Within the entries below, find the portion that opens with the line containing "The width and height of the screenshot is (1568, 781)." and closes with the line containing "This screenshot has height=653, width=1568.". Retype that portion exactly and only.

Data supplied below:

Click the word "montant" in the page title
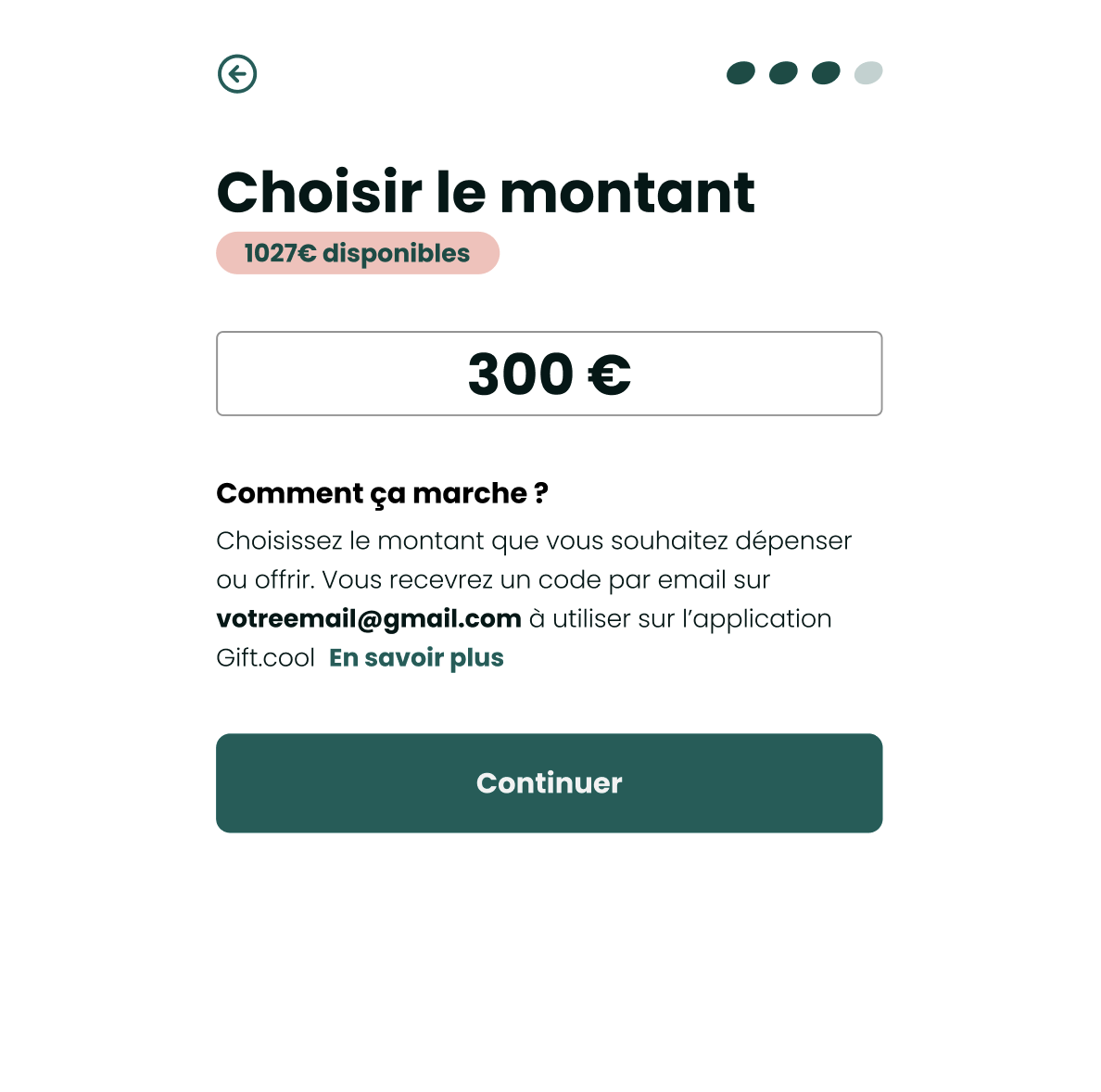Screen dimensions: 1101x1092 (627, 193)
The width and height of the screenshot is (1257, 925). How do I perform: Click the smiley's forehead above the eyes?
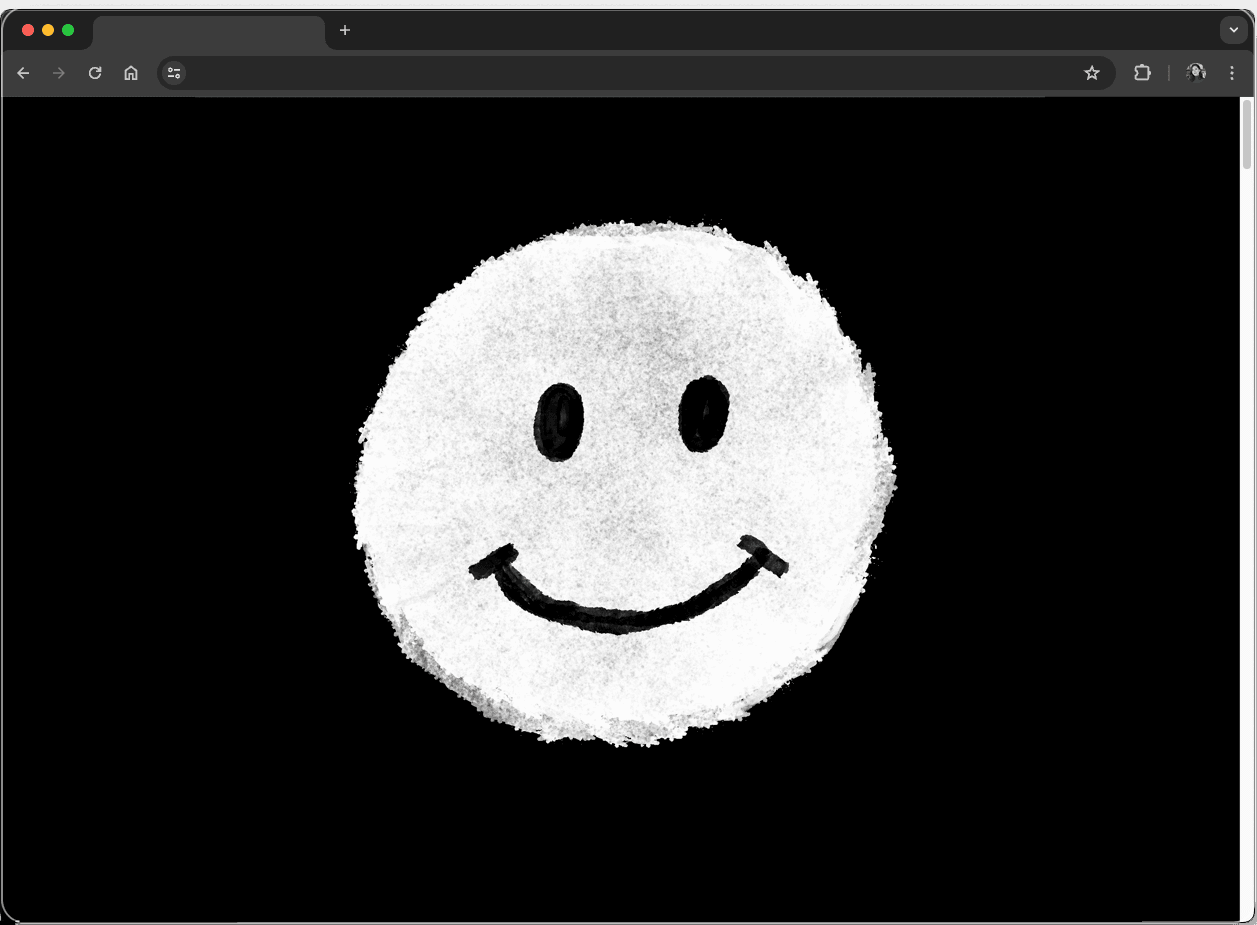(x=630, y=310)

End of Data supplied.
Data supplied below:

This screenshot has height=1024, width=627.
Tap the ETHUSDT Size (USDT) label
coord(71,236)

End of Data supplied.
Data supplied below:

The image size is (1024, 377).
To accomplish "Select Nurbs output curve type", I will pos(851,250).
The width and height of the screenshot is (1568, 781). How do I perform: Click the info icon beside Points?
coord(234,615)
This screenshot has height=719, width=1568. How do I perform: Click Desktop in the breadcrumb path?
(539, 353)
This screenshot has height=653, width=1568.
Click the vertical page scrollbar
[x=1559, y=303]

End of Data supplied.

*Response area*
The width and height of the screenshot is (1568, 781). How do I perform: Click the info icon beside Points?
coord(234,615)
This screenshot has height=719, width=1568. How do I perform: Click Desktop in the breadcrumb path?
(539, 353)
This screenshot has height=653, width=1568.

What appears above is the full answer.